**Supplied information**
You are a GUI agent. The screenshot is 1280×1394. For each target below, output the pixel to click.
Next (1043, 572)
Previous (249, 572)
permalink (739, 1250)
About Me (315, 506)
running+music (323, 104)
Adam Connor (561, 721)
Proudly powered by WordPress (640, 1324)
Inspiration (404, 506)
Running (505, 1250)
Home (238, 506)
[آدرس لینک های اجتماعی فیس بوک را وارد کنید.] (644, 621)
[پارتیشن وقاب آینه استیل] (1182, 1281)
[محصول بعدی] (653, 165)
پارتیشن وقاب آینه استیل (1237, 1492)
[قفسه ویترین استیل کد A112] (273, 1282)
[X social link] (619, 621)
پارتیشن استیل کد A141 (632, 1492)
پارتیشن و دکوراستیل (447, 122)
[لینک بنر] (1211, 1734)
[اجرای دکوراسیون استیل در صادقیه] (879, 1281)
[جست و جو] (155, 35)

**What you will do**
Please make an exact copy of the lines above from the line with "running+music (323, 104)" through the line with "[محصول بعدی] (653, 165)", both ends included.

**Task answer**
running+music (323, 104)
Adam Connor (561, 721)
Proudly powered by WordPress (640, 1324)
Inspiration (404, 506)
Running (505, 1250)
Home (238, 506)
[آدرس لینک های اجتماعی فیس بوک را وارد کنید.] (644, 621)
[پارتیشن وقاب آینه استیل] (1182, 1281)
[محصول بعدی] (653, 165)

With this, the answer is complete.